THE TASK:
From the first line to the last, retype the data below exactly.
START DATA SUPPLIED
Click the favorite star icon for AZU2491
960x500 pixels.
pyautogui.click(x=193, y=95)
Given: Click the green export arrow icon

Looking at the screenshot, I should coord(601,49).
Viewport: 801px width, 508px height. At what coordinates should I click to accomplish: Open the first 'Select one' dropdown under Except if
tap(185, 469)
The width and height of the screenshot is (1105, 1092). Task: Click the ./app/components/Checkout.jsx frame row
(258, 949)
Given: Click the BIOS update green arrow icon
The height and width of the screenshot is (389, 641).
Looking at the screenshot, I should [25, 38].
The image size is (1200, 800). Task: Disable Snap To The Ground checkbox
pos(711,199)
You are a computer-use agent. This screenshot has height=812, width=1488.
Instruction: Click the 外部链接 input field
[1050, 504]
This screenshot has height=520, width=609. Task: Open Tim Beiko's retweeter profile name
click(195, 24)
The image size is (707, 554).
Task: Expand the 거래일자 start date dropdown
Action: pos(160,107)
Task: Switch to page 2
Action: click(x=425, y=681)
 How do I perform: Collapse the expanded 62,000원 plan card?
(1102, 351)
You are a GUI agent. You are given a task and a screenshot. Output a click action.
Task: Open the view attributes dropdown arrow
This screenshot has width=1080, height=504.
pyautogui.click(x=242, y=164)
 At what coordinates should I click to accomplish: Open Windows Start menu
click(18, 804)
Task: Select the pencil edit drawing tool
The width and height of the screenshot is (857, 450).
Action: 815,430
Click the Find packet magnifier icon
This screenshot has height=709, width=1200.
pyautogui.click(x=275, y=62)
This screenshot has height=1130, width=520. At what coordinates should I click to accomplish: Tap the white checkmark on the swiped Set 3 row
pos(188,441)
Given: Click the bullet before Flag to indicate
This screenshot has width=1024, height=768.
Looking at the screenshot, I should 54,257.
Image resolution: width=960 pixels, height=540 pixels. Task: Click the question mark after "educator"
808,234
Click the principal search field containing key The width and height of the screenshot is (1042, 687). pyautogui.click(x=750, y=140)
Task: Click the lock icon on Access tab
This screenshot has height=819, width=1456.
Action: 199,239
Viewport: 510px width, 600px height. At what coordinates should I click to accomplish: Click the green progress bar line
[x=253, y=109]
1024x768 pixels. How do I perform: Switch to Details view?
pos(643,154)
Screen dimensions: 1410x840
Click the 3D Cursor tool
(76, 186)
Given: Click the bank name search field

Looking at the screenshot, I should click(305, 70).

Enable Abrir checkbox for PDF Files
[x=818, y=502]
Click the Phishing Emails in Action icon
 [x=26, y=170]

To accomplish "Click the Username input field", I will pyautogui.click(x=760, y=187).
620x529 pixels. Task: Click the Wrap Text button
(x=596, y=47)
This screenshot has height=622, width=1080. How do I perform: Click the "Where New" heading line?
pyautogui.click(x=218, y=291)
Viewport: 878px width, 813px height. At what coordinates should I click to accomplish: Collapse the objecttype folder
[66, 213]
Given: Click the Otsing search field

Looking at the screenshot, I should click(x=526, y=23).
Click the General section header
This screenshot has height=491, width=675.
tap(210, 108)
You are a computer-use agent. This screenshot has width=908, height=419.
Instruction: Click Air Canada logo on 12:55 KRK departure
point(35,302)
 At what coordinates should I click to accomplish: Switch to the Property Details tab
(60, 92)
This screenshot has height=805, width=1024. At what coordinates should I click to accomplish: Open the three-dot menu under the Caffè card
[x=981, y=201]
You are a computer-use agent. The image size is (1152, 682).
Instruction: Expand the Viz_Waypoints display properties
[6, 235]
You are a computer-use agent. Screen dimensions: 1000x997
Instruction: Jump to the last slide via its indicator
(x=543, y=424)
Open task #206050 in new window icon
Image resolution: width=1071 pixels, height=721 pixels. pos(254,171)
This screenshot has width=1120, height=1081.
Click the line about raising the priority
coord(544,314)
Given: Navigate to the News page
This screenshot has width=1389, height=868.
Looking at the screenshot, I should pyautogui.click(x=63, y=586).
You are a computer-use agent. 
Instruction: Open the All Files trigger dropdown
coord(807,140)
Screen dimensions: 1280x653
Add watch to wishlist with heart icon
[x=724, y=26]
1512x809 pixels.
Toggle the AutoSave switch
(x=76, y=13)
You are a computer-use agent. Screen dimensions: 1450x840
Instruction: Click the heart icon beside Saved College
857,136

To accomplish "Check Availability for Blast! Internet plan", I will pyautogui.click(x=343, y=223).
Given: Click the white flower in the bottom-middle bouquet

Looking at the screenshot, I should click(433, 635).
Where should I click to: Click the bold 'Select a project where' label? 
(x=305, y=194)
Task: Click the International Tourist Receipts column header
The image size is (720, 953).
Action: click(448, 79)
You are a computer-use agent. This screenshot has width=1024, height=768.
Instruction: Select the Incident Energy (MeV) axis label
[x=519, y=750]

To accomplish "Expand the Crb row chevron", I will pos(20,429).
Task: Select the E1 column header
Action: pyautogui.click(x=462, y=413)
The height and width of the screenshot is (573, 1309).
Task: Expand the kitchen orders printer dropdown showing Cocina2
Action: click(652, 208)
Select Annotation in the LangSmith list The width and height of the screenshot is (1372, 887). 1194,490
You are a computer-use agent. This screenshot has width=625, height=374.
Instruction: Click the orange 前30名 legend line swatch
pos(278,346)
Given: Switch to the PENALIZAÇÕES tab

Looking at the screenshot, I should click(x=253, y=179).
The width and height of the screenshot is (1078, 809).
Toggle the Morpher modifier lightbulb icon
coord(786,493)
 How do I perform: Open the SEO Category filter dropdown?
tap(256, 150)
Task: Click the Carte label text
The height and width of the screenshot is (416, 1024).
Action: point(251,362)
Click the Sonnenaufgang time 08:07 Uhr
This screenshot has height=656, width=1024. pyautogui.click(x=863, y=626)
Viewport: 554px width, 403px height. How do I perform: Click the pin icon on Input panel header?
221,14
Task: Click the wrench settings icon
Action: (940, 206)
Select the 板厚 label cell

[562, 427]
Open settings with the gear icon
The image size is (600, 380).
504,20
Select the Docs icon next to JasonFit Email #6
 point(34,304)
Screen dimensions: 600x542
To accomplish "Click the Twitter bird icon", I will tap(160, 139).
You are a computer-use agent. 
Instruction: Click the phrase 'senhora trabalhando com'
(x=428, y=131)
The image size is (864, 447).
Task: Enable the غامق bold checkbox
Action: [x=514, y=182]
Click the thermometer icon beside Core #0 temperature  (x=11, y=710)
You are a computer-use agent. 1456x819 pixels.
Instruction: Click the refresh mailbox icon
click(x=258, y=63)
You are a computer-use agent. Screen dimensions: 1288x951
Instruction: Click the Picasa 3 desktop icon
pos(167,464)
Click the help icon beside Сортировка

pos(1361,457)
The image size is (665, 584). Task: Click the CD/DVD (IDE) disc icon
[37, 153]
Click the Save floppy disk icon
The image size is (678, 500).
END DATA SUPPLIED
YOUR RESPONSE:
Click the favorite star icon for AZU2491
960x500 pixels.
pyautogui.click(x=193, y=95)
Given: Click the green export arrow icon

Looking at the screenshot, I should coord(601,49).
Viewport: 801px width, 508px height. At what coordinates should I click to accomplish: Open the first 'Select one' dropdown under Except if
tap(185, 469)
The width and height of the screenshot is (1105, 1092). Task: Click the ./app/components/Checkout.jsx frame row
(258, 949)
Given: Click the BIOS update green arrow icon
The height and width of the screenshot is (389, 641).
Looking at the screenshot, I should [25, 38].
The image size is (1200, 800). Task: Disable Snap To The Ground checkbox
pos(711,199)
You are a computer-use agent. This screenshot has height=812, width=1488.
Instruction: Click the 外部链接 input field
[1050, 504]
This screenshot has height=520, width=609. Task: Open Tim Beiko's retweeter profile name
click(195, 24)
The image size is (707, 554).
Task: Expand the 거래일자 start date dropdown
Action: pos(160,107)
Task: Switch to page 2
Action: click(x=425, y=681)
 How do I perform: Collapse the expanded 62,000원 plan card?
(1102, 351)
You are a GUI agent. You are given a task and a screenshot. Output a click action.
Task: Open the view attributes dropdown arrow
This screenshot has width=1080, height=504.
pyautogui.click(x=242, y=164)
 At what coordinates should I click to accomplish: Open Windows Start menu
click(18, 804)
Task: Select the pencil edit drawing tool
The width and height of the screenshot is (857, 450).
Action: 815,430
Click the Find packet magnifier icon
This screenshot has height=709, width=1200.
pyautogui.click(x=275, y=62)
This screenshot has height=1130, width=520. At what coordinates should I click to accomplish: Tap the white checkmark on the swiped Set 3 row
pos(188,441)
Given: Click the bullet before Flag to indicate
This screenshot has width=1024, height=768.
Looking at the screenshot, I should 54,257.
Image resolution: width=960 pixels, height=540 pixels. Task: Click the question mark after "educator"
808,234
Click the principal search field containing key The width and height of the screenshot is (1042, 687). pyautogui.click(x=750, y=140)
Task: Click the lock icon on Access tab
This screenshot has height=819, width=1456.
Action: 199,239
Viewport: 510px width, 600px height. At what coordinates should I click to accomplish: Click the green progress bar line
[x=253, y=109]
1024x768 pixels. How do I perform: Switch to Details view?
pos(643,154)
Screen dimensions: 1410x840
Click the 3D Cursor tool
(76, 186)
Given: Click the bank name search field

Looking at the screenshot, I should click(305, 70).

Enable Abrir checkbox for PDF Files
[x=818, y=502]
Click the Phishing Emails in Action icon
 [x=26, y=170]

To accomplish "Click the Username input field", I will pyautogui.click(x=760, y=187).
620x529 pixels. Task: Click the Wrap Text button
(x=596, y=47)
This screenshot has height=622, width=1080. How do I perform: Click the "Where New" heading line?
pyautogui.click(x=218, y=291)
Viewport: 878px width, 813px height. At what coordinates should I click to accomplish: Collapse the objecttype folder
[66, 213]
Given: Click the Otsing search field

Looking at the screenshot, I should click(x=526, y=23).
Click the General section header
This screenshot has height=491, width=675.
tap(210, 108)
You are a computer-use agent. This screenshot has width=908, height=419.
Instruction: Click Air Canada logo on 12:55 KRK departure
point(35,302)
 At what coordinates should I click to accomplish: Switch to the Property Details tab
(60, 92)
This screenshot has height=805, width=1024. At what coordinates should I click to accomplish: Open the three-dot menu under the Caffè card
[x=981, y=201]
You are a computer-use agent. The image size is (1152, 682).
Instruction: Expand the Viz_Waypoints display properties
[6, 235]
You are a computer-use agent. Screen dimensions: 1000x997
Instruction: Jump to the last slide via its indicator
(x=543, y=424)
Open task #206050 in new window icon
Image resolution: width=1071 pixels, height=721 pixels. pos(254,171)
This screenshot has width=1120, height=1081.
Click the line about raising the priority
coord(544,314)
Given: Navigate to the News page
This screenshot has width=1389, height=868.
Looking at the screenshot, I should pyautogui.click(x=63, y=586).
You are a computer-use agent. 
Instruction: Open the All Files trigger dropdown
coord(807,140)
Screen dimensions: 1280x653
Add watch to wishlist with heart icon
[x=724, y=26]
1512x809 pixels.
Toggle the AutoSave switch
(x=76, y=13)
You are a computer-use agent. Screen dimensions: 1450x840
Instruction: Click the heart icon beside Saved College
857,136

To accomplish "Check Availability for Blast! Internet plan", I will pyautogui.click(x=343, y=223).
Given: Click the white flower in the bottom-middle bouquet

Looking at the screenshot, I should click(433, 635).
Where should I click to: Click the bold 'Select a project where' label? 
(x=305, y=194)
Task: Click the International Tourist Receipts column header
The image size is (720, 953).
Action: click(448, 79)
You are a computer-use agent. This screenshot has width=1024, height=768.
Instruction: Select the Incident Energy (MeV) axis label
[x=519, y=750]

To accomplish "Expand the Crb row chevron", I will pos(20,429).
Task: Select the E1 column header
Action: pyautogui.click(x=462, y=413)
The height and width of the screenshot is (573, 1309).
Task: Expand the kitchen orders printer dropdown showing Cocina2
Action: click(652, 208)
Select Annotation in the LangSmith list The width and height of the screenshot is (1372, 887). 1194,490
You are a computer-use agent. This screenshot has width=625, height=374.
Instruction: Click the orange 前30名 legend line swatch
pos(278,346)
Given: Switch to the PENALIZAÇÕES tab

Looking at the screenshot, I should click(x=253, y=179).
The width and height of the screenshot is (1078, 809).
Toggle the Morpher modifier lightbulb icon
coord(786,493)
 How do I perform: Open the SEO Category filter dropdown?
tap(256, 150)
Task: Click the Carte label text
The height and width of the screenshot is (416, 1024).
Action: point(251,362)
Click the Sonnenaufgang time 08:07 Uhr
This screenshot has height=656, width=1024. pyautogui.click(x=863, y=626)
Viewport: 554px width, 403px height. How do I perform: Click the pin icon on Input panel header?
221,14
Task: Click the wrench settings icon
Action: (940, 206)
Select the 板厚 label cell

[562, 427]
Open settings with the gear icon
The image size is (600, 380).
504,20
Select the Docs icon next to JasonFit Email #6
 point(34,304)
Screen dimensions: 600x542
To accomplish "Click the Twitter bird icon", I will tap(160, 139).
You are a computer-use agent. 
Instruction: Click the phrase 'senhora trabalhando com'
(x=428, y=131)
The image size is (864, 447).
Task: Enable the غامق bold checkbox
Action: [x=514, y=182]
Click the thermometer icon beside Core #0 temperature  (x=11, y=710)
You are a computer-use agent. 1456x819 pixels.
Instruction: Click the refresh mailbox icon
click(x=258, y=63)
You are a computer-use agent. Screen dimensions: 1288x951
Instruction: Click the Picasa 3 desktop icon
pos(167,464)
Click the help icon beside Сортировка

pos(1361,457)
The image size is (665, 584). Task: Click the CD/DVD (IDE) disc icon
[37, 153]
Click the Save floppy disk icon
The image size is (678, 500).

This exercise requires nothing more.